**Problem description:**
Each entry below is to be restated word for word, with no pictures carried over.

Dataset START

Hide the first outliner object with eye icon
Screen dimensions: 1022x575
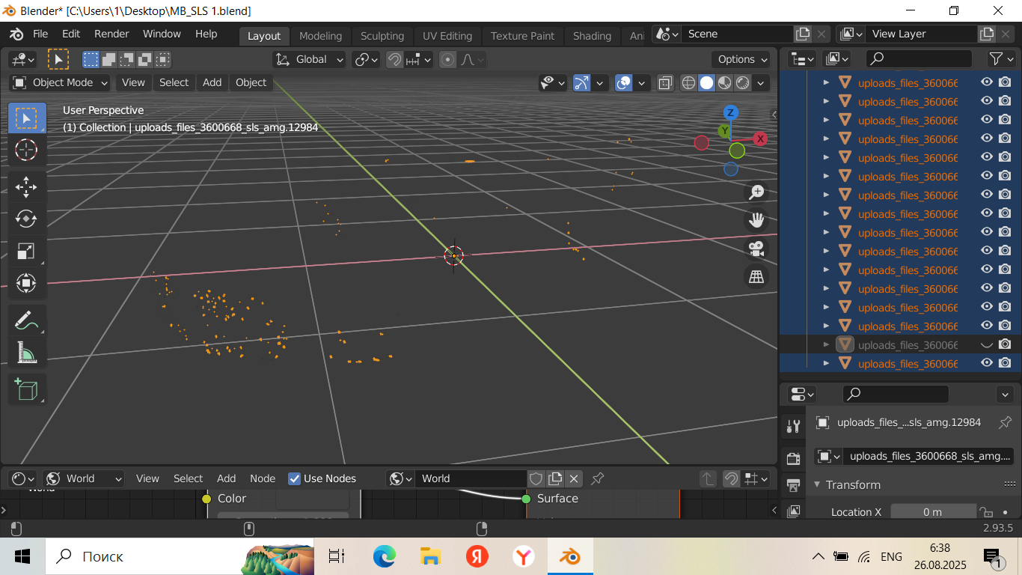click(987, 82)
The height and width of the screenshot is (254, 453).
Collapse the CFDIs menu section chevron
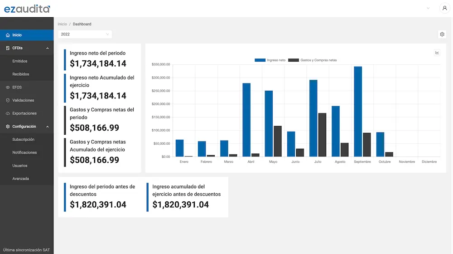[48, 48]
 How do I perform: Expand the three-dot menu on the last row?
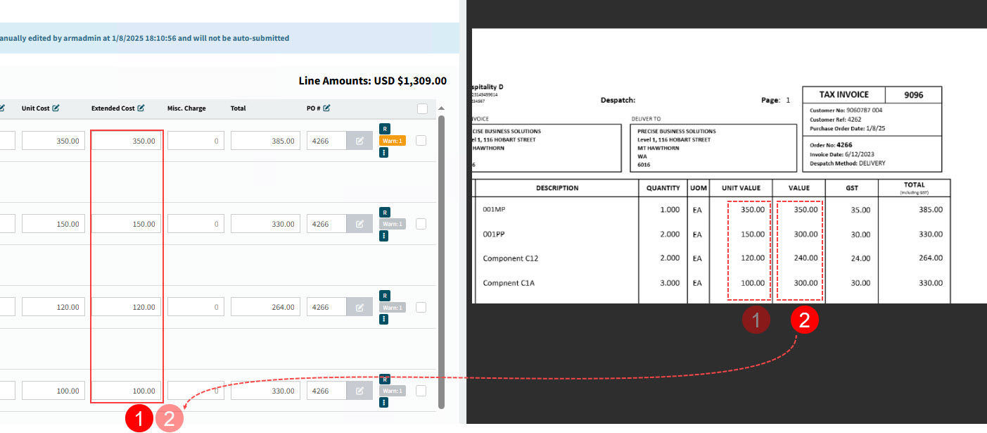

Dataset END

**Task response:**
Hide the first outliner object with eye icon
Screen dimensions: 1022x575
click(987, 82)
The height and width of the screenshot is (254, 453).
Collapse the CFDIs menu section chevron
[48, 48]
 How do I perform: Expand the three-dot menu on the last row?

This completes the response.